Julgamento das casas de Pedrógão senta no banco dos réus 28 arguidos

O julgamento do processo relativo à reconstrução ou reabilitação das casas de Pedrógão Grande, atingidas pelo incêndio de 2017, deverá ter início hoje, no Auditório Municipal de Pombal. Entre os 28 arguidos, destacam-se o presidente da Autarquia, Valdemar Alves, e o então vereador Bruno Gomes, acusados de 60 crimes cada um.

Valdemar Alves é suspeito de 20 crimes de prevaricação de titular de cargo político, 20 de falsificação de documentos e 20 de burla qualificada, cinco na forma tentada, incorrendo em perda de mandato. Bruno Gomes, que desde outubro de 2017 desempenha apenas funções de técnico, é acusado dos mesmos crimes.

"Os arguidos Valdemar e Bruno dispuseram-se a promover a reabilitação de algumas edificações que, nos levantamentos da própria Autarquia, estavam identificadas como segundas habitações ou não identificadas como habitações permanentes", refere o despacho de acusação do Ministério Público (MP).

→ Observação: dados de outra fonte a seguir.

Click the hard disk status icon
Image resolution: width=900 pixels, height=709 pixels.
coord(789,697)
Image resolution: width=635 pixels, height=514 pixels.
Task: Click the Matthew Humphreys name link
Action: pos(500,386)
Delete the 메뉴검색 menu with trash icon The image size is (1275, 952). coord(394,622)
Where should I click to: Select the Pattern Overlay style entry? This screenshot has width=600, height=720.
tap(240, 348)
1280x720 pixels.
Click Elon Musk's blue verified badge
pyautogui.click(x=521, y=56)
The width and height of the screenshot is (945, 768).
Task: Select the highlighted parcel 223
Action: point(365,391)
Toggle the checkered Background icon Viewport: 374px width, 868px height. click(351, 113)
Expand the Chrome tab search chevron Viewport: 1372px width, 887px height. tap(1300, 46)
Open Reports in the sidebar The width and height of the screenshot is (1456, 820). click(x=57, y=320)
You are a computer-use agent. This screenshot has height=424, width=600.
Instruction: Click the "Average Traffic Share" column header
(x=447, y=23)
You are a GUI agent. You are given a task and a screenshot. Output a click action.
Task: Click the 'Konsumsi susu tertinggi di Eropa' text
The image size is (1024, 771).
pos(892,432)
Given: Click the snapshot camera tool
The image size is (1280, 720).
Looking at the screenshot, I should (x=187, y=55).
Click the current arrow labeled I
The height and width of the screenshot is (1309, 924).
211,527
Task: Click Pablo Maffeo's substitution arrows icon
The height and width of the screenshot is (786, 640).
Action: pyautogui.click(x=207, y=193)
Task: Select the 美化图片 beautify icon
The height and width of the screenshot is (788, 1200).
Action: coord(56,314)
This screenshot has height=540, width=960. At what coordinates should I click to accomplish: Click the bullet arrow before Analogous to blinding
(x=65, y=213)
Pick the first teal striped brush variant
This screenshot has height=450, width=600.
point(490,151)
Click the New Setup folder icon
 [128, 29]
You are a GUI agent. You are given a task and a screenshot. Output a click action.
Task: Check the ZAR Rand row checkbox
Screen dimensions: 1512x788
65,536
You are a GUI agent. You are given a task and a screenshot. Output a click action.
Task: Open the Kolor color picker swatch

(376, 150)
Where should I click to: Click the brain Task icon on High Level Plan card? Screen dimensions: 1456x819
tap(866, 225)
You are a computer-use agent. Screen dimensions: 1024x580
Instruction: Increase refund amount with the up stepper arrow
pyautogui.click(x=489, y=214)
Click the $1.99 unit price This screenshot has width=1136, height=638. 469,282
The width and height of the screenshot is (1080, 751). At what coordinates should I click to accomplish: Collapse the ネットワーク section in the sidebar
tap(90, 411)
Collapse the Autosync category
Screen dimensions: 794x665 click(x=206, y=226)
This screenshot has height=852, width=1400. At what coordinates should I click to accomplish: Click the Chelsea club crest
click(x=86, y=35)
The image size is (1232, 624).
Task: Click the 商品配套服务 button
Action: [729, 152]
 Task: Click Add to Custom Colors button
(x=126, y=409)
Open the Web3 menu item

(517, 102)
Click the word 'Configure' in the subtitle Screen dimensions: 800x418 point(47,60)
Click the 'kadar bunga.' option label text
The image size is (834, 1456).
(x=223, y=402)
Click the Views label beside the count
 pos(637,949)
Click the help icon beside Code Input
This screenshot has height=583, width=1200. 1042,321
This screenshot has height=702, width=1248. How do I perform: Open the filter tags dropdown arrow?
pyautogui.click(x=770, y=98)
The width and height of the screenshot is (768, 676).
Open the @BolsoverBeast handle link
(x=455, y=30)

Isto apesar de os apoios serem destinados a primeiras habitações e atribuídos mediante prova através do domicílio fiscal e da fatura da luz do mês anterior ao incêndio.

Corrupção afastada

O MP considera, contudo, que não foram recolhidos "indícios bastantes da prática dos crimes de participação económica em negócio ou de corrupção" por parte de Valdemar Alves e de Bruno Gomes. "Não foram detetados fluxos financeiros ou comunicações que sustentem a suspeita de que quaisquer dos factos imputados na acusação tenham ocorrido mediante oferta e/ou aceitação de contraprestação indevida".

A acusação refere ainda que os crimes, dos quais terá resultado "benefício ilegítimo de determinados particulares", tiveram como motivação a "consolidação de uma reputação política e de beneficiação do concelho, em detrimento de outros". Leia-se: Castanheira de Pera e Figueiró dos Vinhos, onde o MP considerou não existirem indícios de práticas semelhantes.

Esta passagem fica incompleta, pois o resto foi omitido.